Antes de pisar no tradicional tapete vermelho (que virou azul) do Festival de Cinema de Gramado, na noite desta sexta-feira (15), o ator Rodrigo Santoro falou sobre a homenagem com exclusividade para a coluna. Pela primeira vez na história, o famoso “red carpet” mudou de cor.
A mudança foi um presente da organização do evento a Rodrigo, inspirado no filme “O Último Azul”, que é estrelado por Denise Weinberge e tem a participação dele.
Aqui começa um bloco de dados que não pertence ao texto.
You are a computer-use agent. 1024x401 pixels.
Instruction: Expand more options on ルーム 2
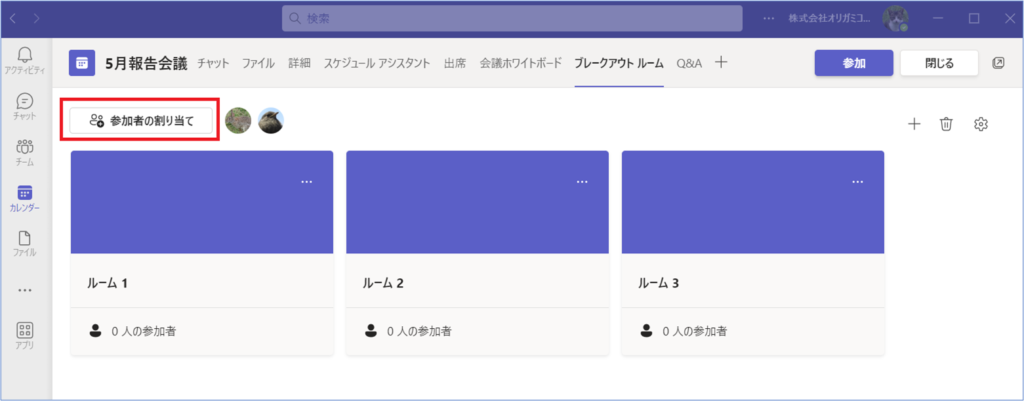582,181
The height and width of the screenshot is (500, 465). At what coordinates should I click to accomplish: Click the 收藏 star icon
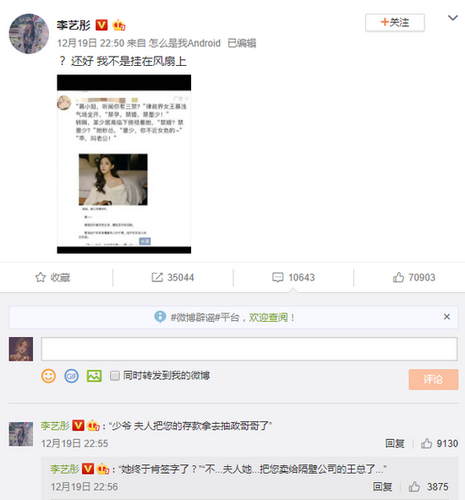click(40, 277)
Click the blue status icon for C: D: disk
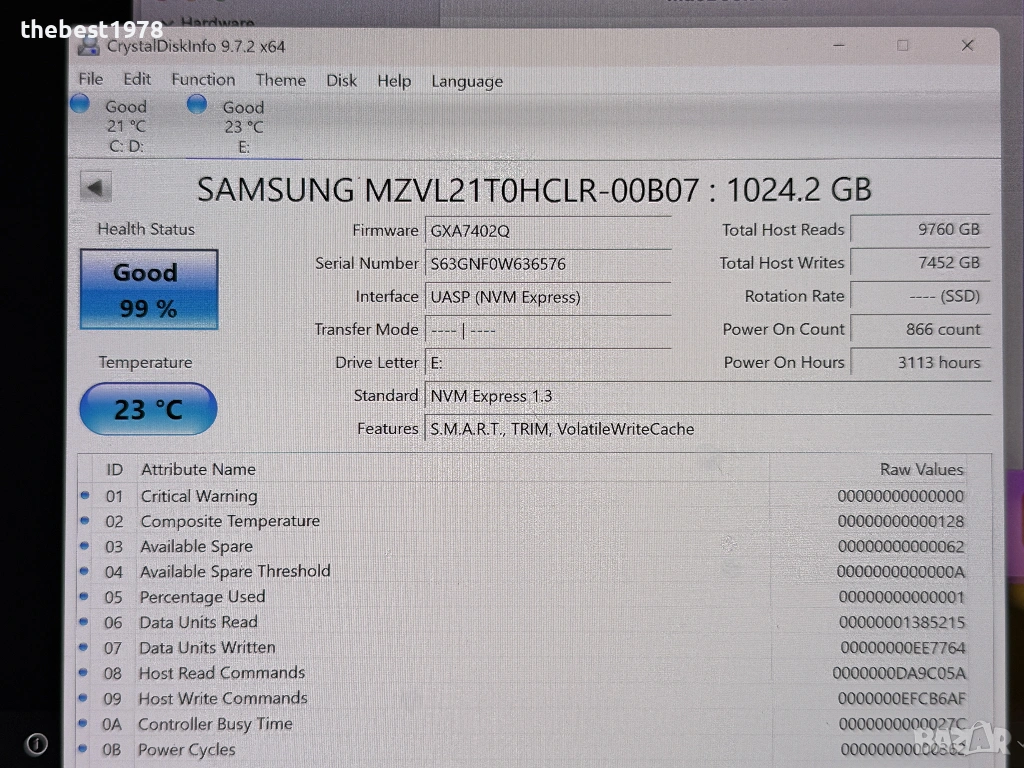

O ator receberá o Kikito de Cristal e será eternizado na Calçada da Fama.
No hall do Hotel Wood, minutos antes de se deslocar para a Rua Coberta, perguntei a ele sobre o tributo, em especial, o "blue carpet", inédito na trajetória do festival.
— Eu sinto como um abraço, um abraço carinhoso do Festival de Cinema de Gramado ao nosso filme. Quando vocês assistirem, vão ver que faz sentido. É um filme lindo e poético — respondeu o artista, que é casado com uma pelotense e está prestes a completar 50 anos.
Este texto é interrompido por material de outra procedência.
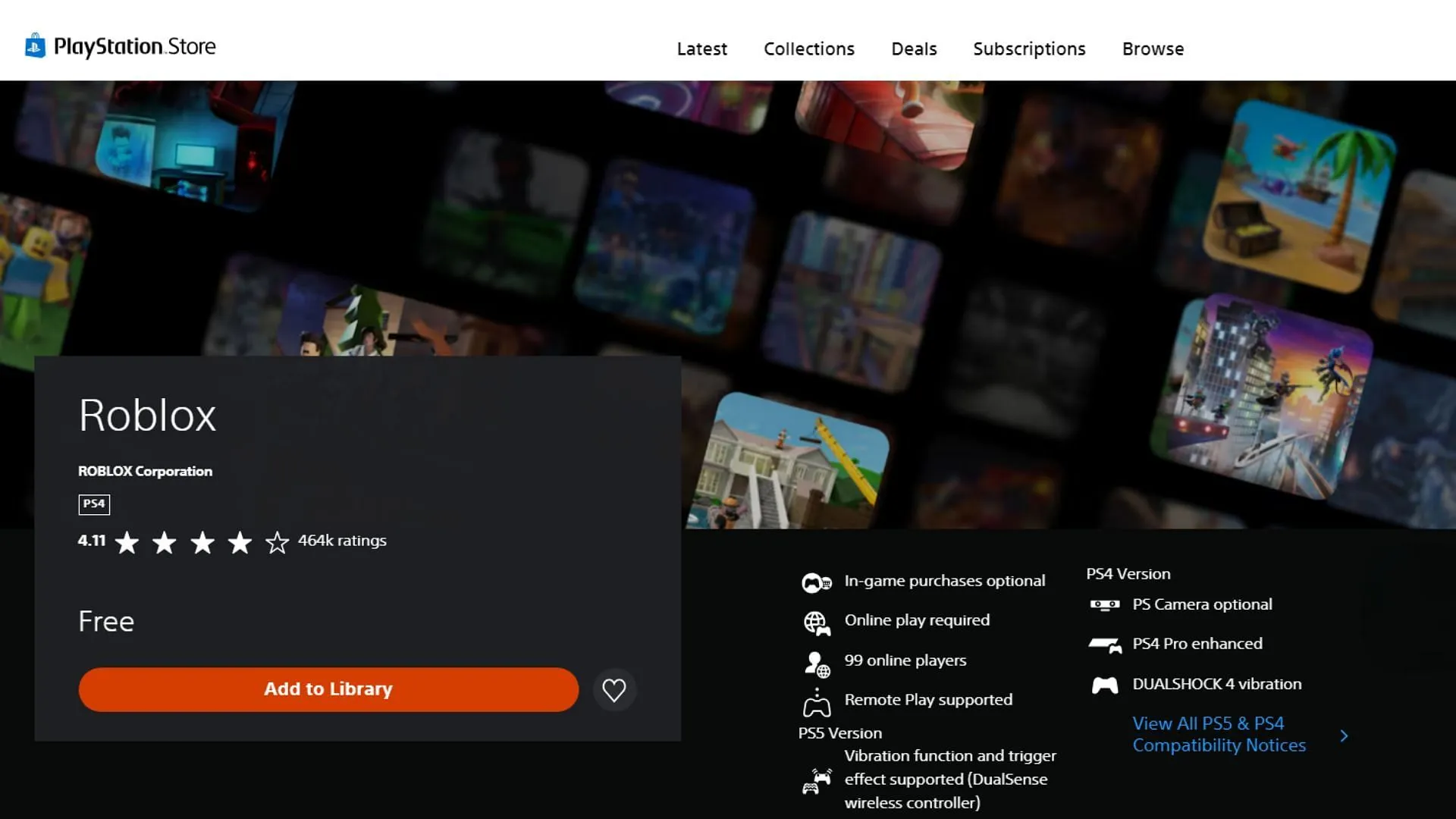Open Deals tab in navigation
This screenshot has width=1456, height=819.
coord(914,48)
A película venceu o Urso de Prata no Festival de Berlim e, no Brasil, terá sua estreia em Gramado. Feliz, Rodrigo destacou a importância da história, que fala de envelhecimento e da forma como a sociedade lida com os idosos.
Ele também mandou um recado para os gaúchos.
— Estou agora diante de um abismo, e o abismo é o seguinte: estou interpretando um gaúcho ilustre. Ele se chama João Saldanha (que foi técnico da seleção brasileira), de Alegrete. Estou fazendo uma série para a Netflix que se chama BR 70 - A saga do Tri, sobre a Copa de 70, e estou fascinado por esse personagem — disse o ator.
A série deve estrear em 2026. Até lá, Rodrigo seguirá divulgando o novo filme no Brasil e no Exterior.